Dual-luciferase assays and site-directed mutagenesis. Sglt2 and Glut2 sequences including the MARE (−1,019 to −53 bp and −303 to 287 from transcription start site, respectively) were generated using PCR with the primers listed in Supplemental Table 3. These products were digested using XhoI and KpnI and inserted upstream of luc2CP in the pGL4.28 vector. Clones were confirmed using sequencing. Site-directed mutagenesis of Sglt2 and Glut2 was performed using a KOD-Plus- Mutagenesis Kit (SMK-101; Toyobo) with the primers listed in Supplemental Table 3. For the luciferase assay, HEK293T cells purchased from ATCC were seeded in 24-well plates, incubated for 17–24 hours, and then cotransfected with pGL4.28 containing the inserted Sglt2 and Glut2 sequences (100 ng/μL) and PEFX containing the inserted c-Maf sequence (0, 10, 30, or 90 ng/μL). Renilla luciferase signals were normalized to pRL-TK (50 ng/μL for Sglt2, Glut2), and GFP was used to confirm successful transfection. A total of 300 ng of vectors were added to each well.

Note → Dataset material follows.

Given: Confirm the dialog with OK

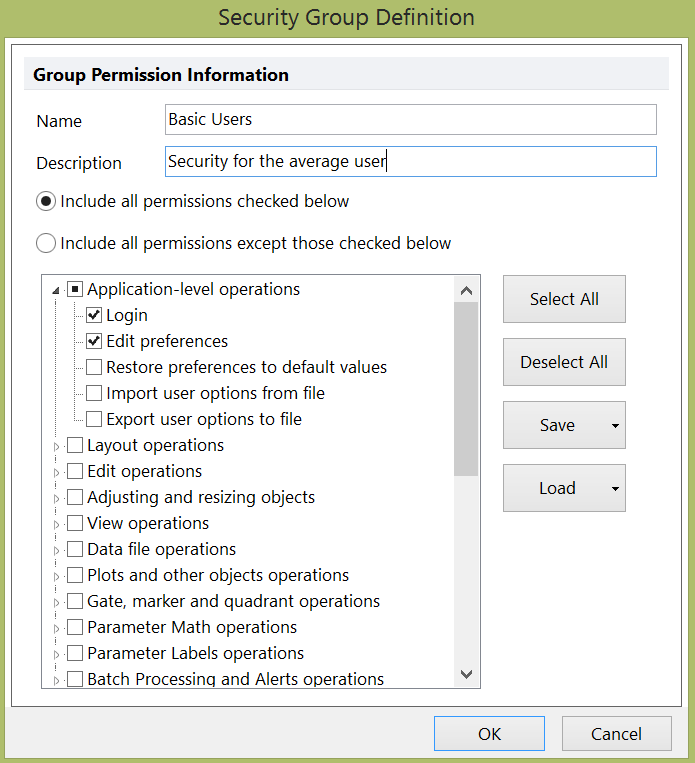Looking at the screenshot, I should point(489,734).
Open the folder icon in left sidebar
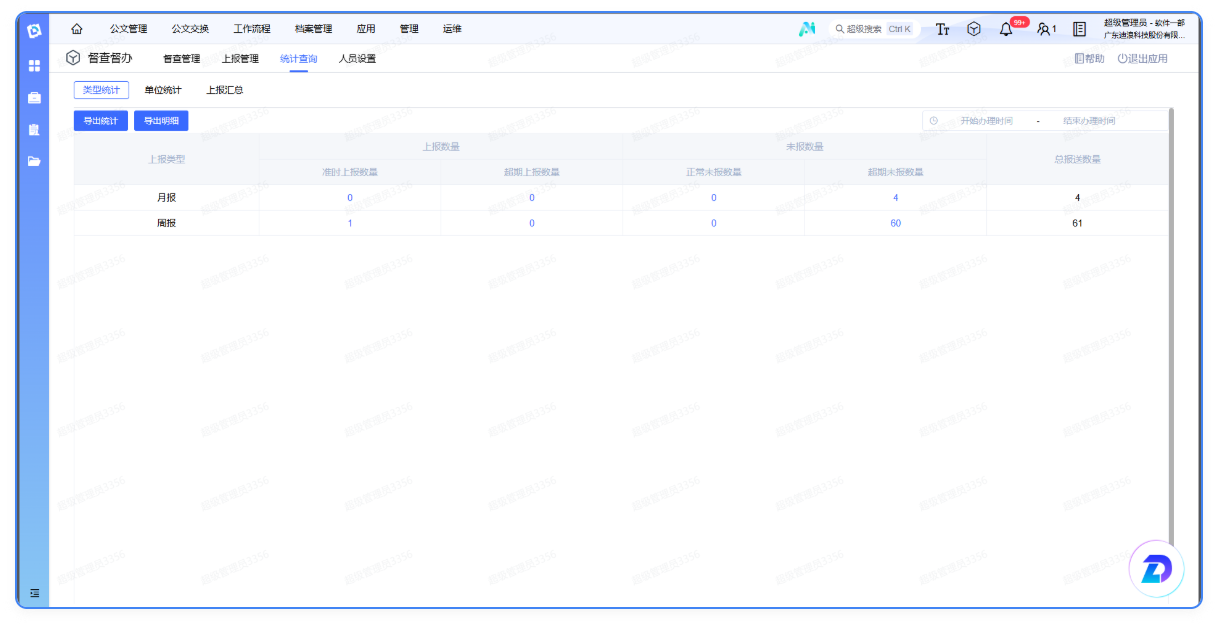Image resolution: width=1218 pixels, height=628 pixels. [x=34, y=161]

These experiments were performed 3 times in triplicate. Dual-luciferase assays were performed using the Dual-Luciferase Reporter Assay System (E1910; Promega). After transfection for about 24 hours for Sglt2 and Glut2, the cells were lysed, and 20 μL cell lysate was mixed with 100 μL Luciferase Assay Reagent II. Samples were measured using a GloMax 20/20 Luminometer (E5311; Promega) and again after Stop & Glo reagent (100 μL) was added to each sample.

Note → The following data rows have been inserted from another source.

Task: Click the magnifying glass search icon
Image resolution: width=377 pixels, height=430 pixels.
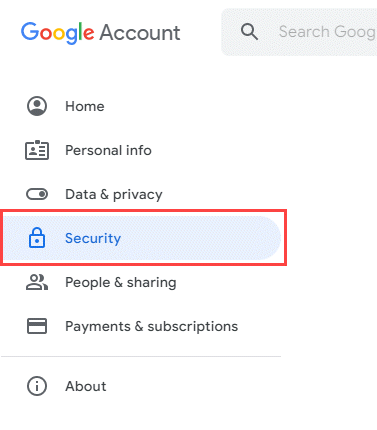Action: click(x=249, y=32)
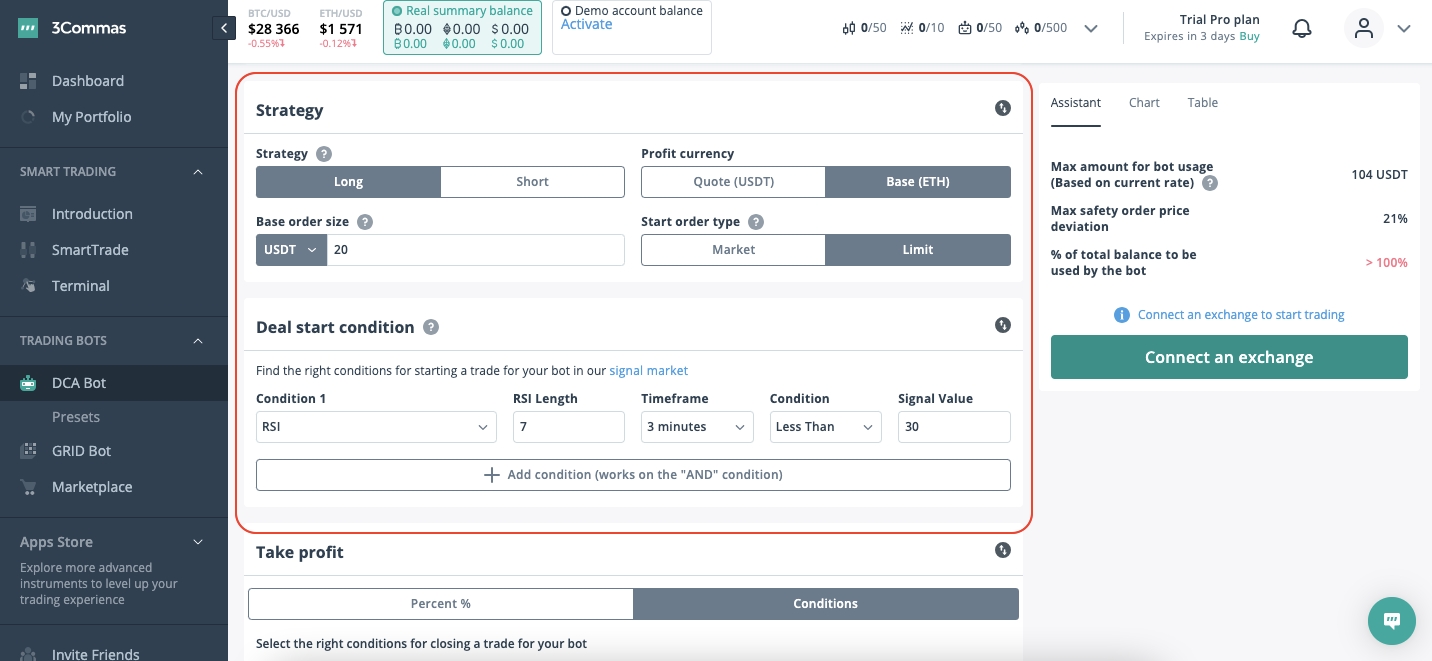
Task: Expand the Timeframe 3 minutes dropdown
Action: pyautogui.click(x=696, y=427)
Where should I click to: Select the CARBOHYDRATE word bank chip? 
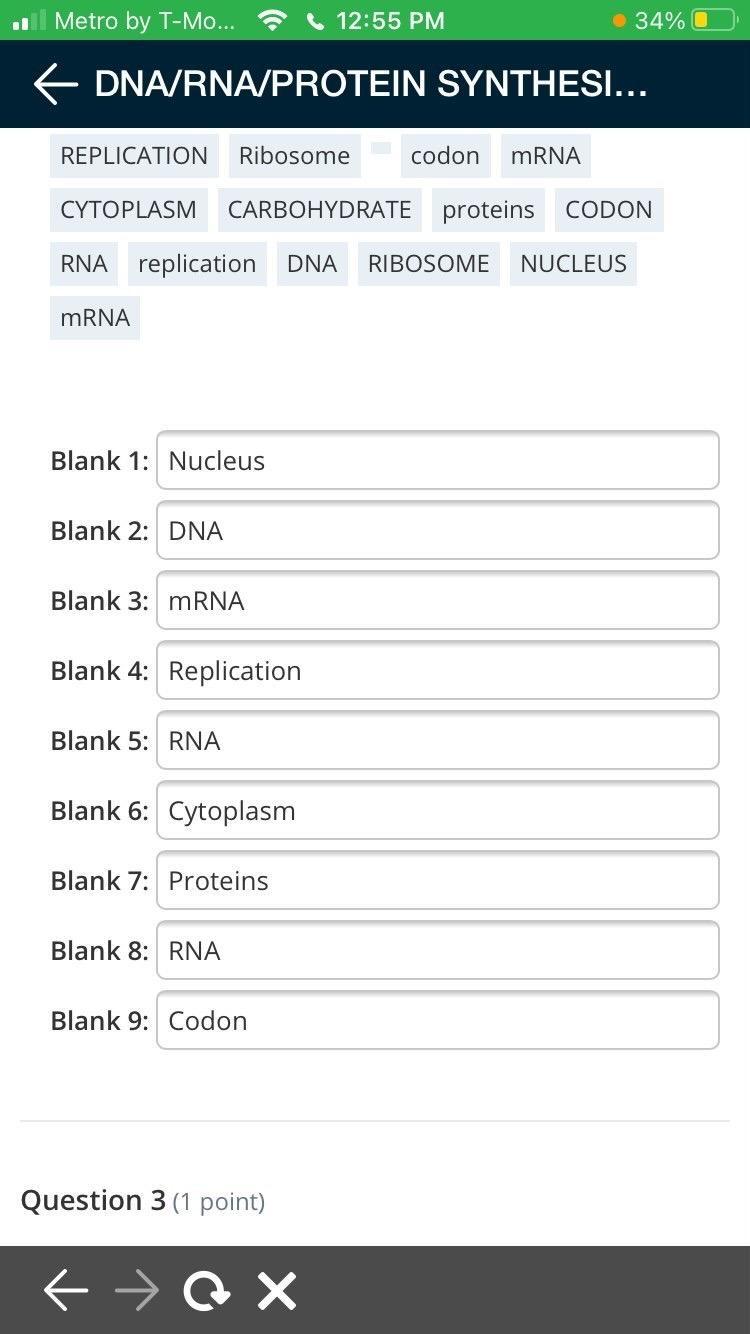(319, 210)
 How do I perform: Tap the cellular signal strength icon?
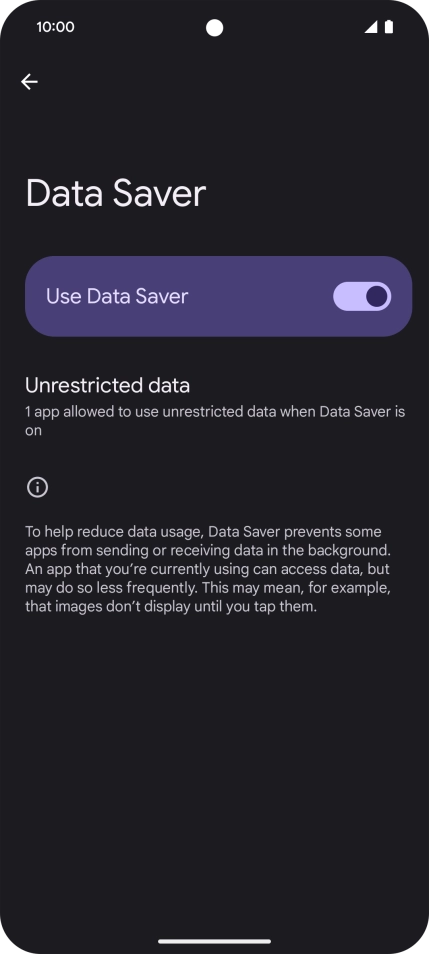[x=371, y=27]
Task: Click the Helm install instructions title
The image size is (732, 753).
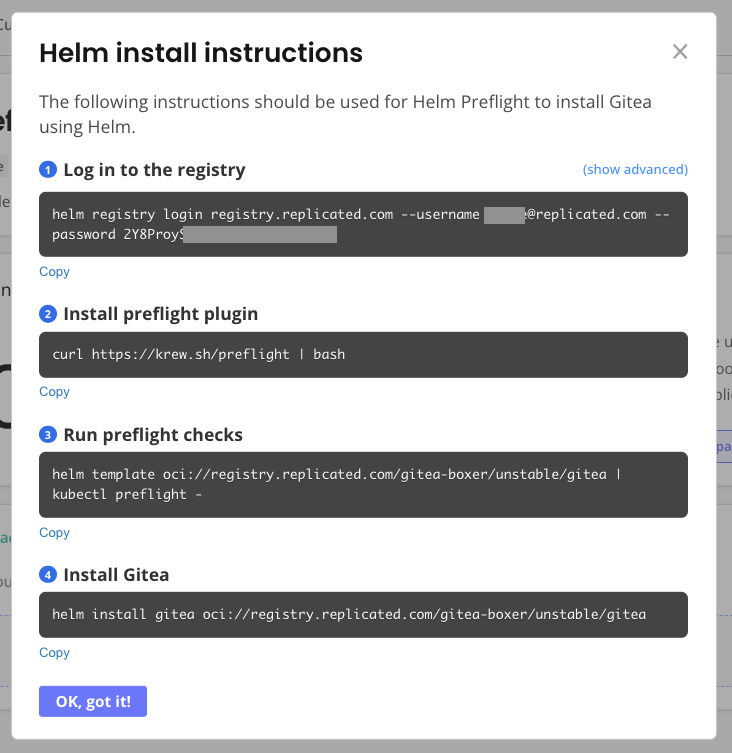Action: pos(200,53)
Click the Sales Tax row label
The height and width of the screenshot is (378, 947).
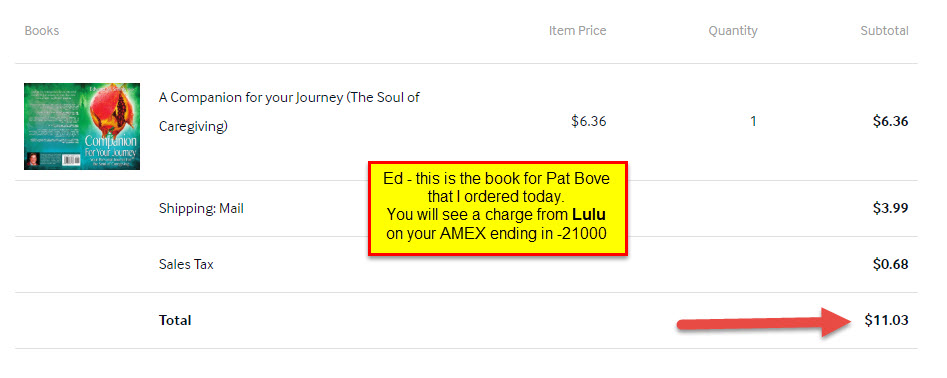[186, 264]
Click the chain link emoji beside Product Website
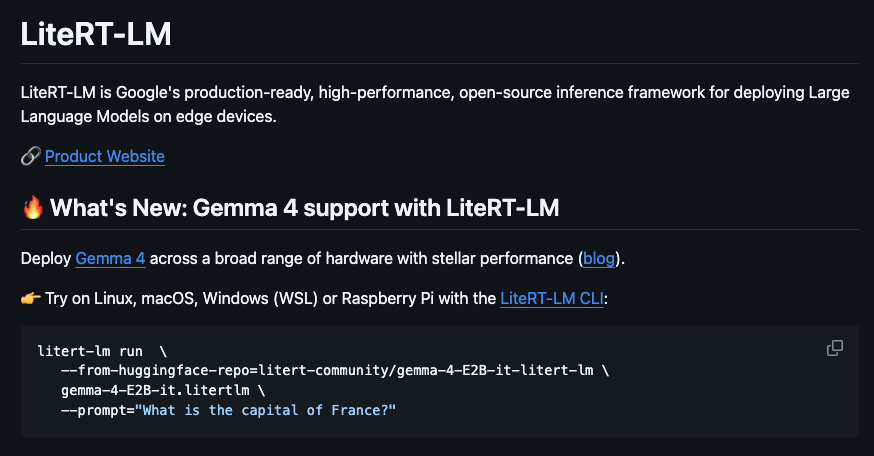The height and width of the screenshot is (456, 874). pos(31,156)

RNA-Seq transcriptome analysis. Total RNA was isolated using the TRIzol reagent (Thermo Fisher Scientific). RNA quality was examined using an RNA 6000 Pico Kit (Agilent). A total of 50 ng RNA was used for the preparation of the RNA-Seq library using an NEB Next rRNA Depletion Kit and an NEB Next Ultra Directional RNA Library Prep Kit (New England Biolabs). The 2 × 36 base paired-end sequencing was performed by Tsukuba i-Laboratory LLP using NextSeq 500 technology (Illumina). FASTQ files were imported into the CLC Genomics Workbench (Version 10.1.1; QIAGEN). Sequence reads were mapped to the mouse reference genome (mm10). Gene expression values were calculated using the quantile method. Gene expression was compared between c-Maf^fl/fl control mice and c-Maf^ΔTAM mice using the Empirical Analysis DGE tool (edgeR test) in the CLC Genomics Workbench. False discovery rate (FDR) adjustments (80) were applied to correct for multiple testing, and DEGs were identified using an FDR cutoff of 0.05. The volcano plots were generated using a custom R script. Pathway analysis was performed using Metascape (81). All custom scripts for RNA-Seq analysis are available at https://github.com/akikuno/Maf_cKO_Kidney (commit ID 27dca2d). RNA-Seq data in this paper are available in NCBI Gene Expression Omnibus, accession number GSE199916. Heatmaps were generated using Python3 and Morpheus (https://software.broadinstitute.org/morpheus/).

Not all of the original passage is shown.